■ **What you have to do**:
Take from the material every line containing the string "agent" and copy it.

***

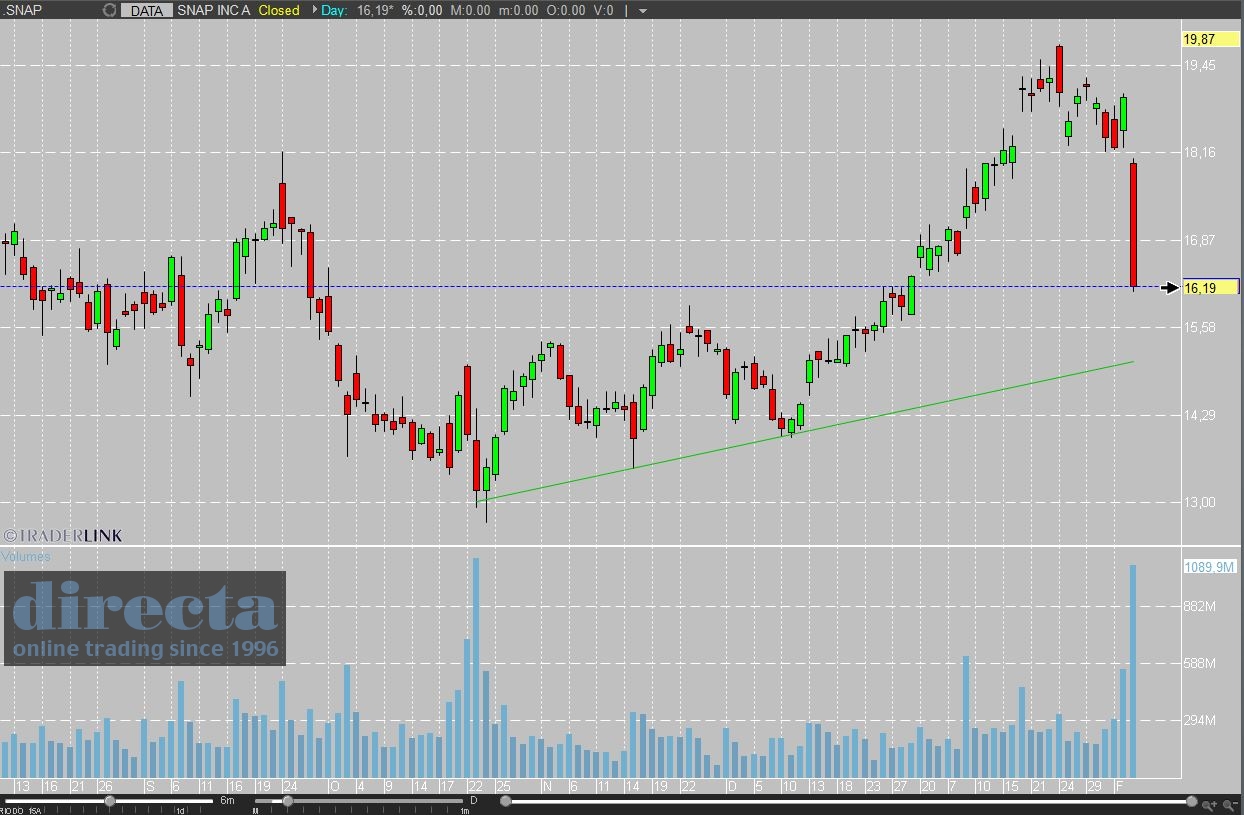This screenshot has height=815, width=1244.
Task: Click the chart scroll handle at right end
Action: (x=1191, y=801)
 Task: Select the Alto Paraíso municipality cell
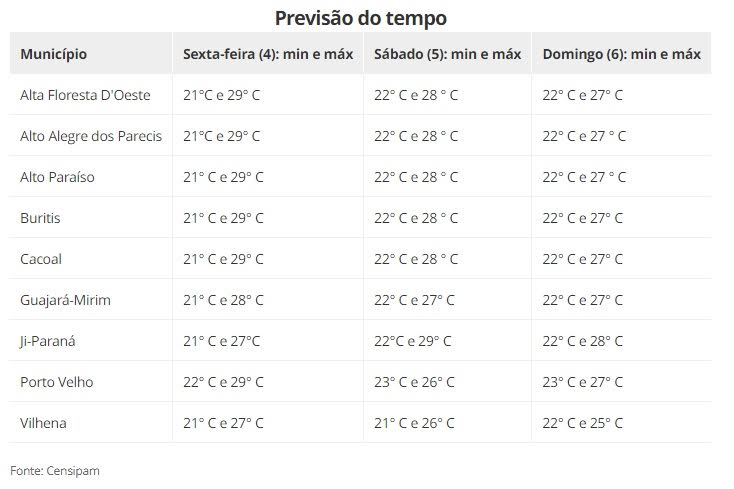pyautogui.click(x=57, y=177)
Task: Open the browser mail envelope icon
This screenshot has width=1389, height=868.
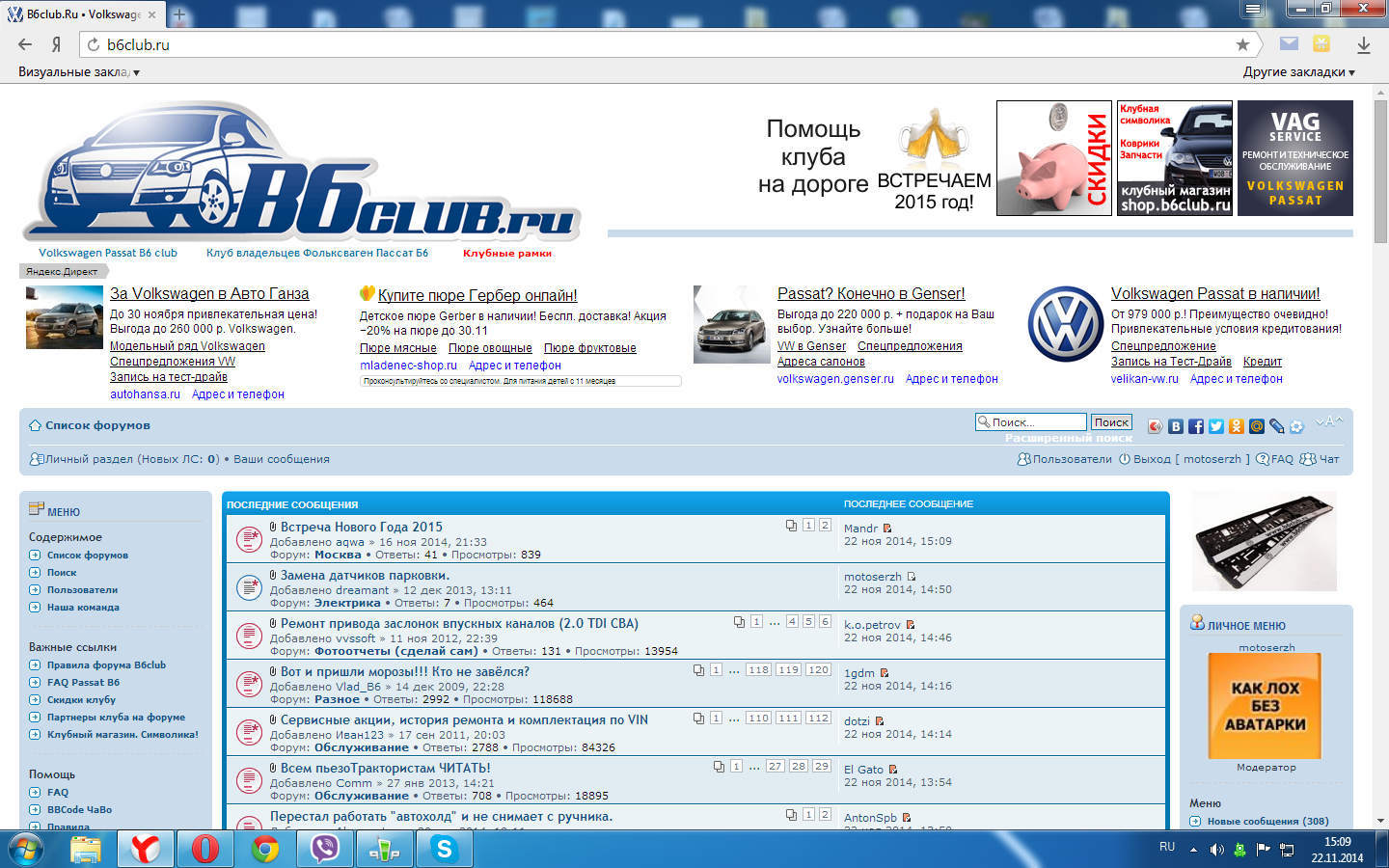Action: [1289, 43]
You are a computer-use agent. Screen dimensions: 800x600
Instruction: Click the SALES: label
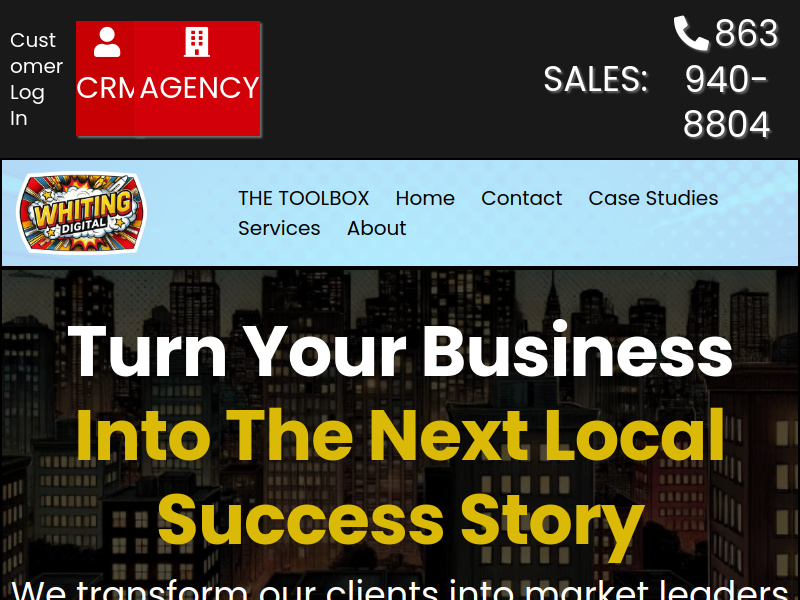pos(595,80)
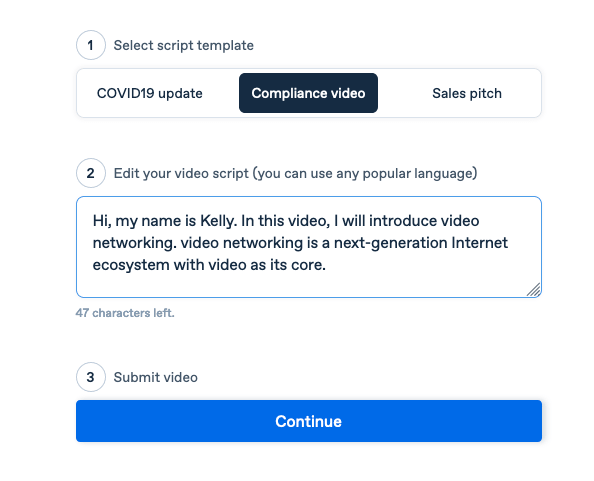Focus the video script text area

[309, 247]
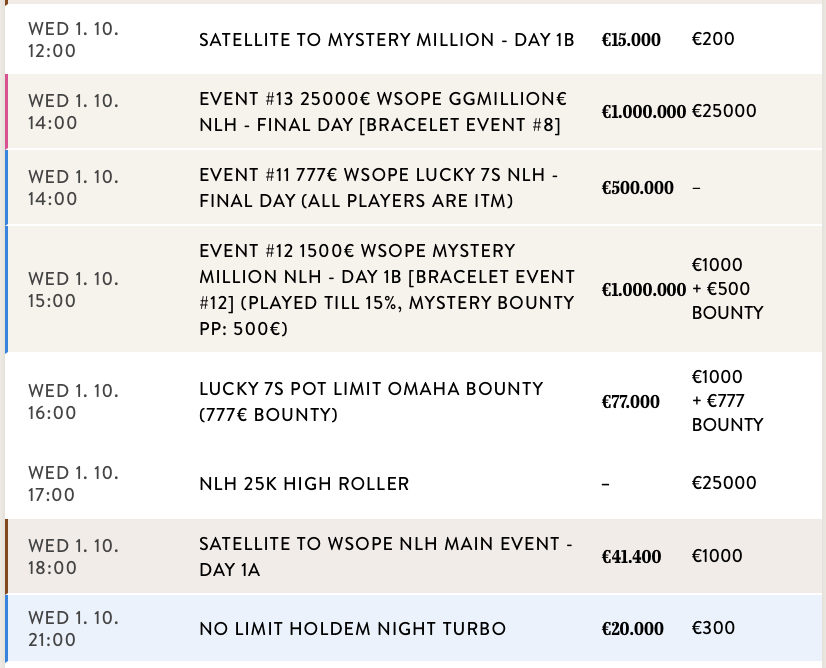Click the €200 buy-in amount
The height and width of the screenshot is (668, 826).
[x=713, y=39]
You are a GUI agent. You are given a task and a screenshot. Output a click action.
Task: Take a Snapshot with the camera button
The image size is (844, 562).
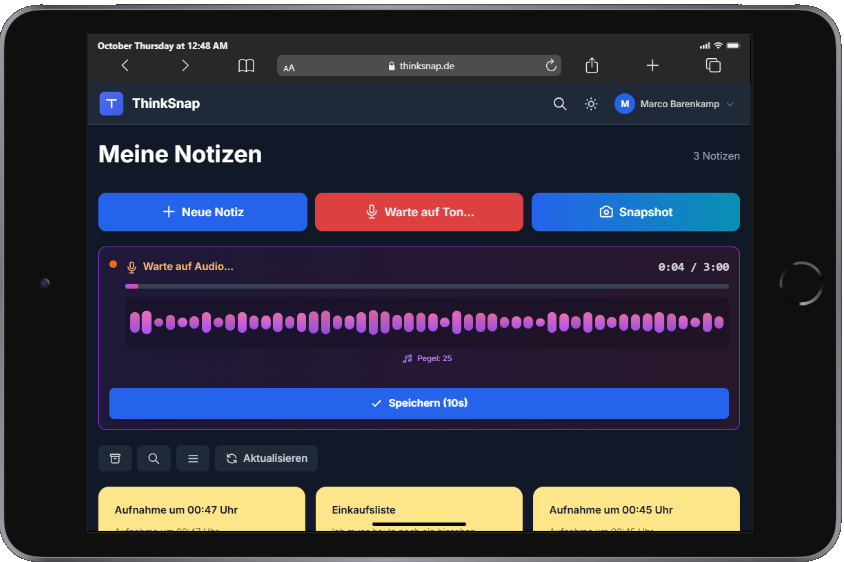(635, 212)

***

■ **Result of this exercise**:
You are a computer-use agent. Screen dimensions: 800x600
You are a GUI agent. You are given a task and a screenshot. Output a click action.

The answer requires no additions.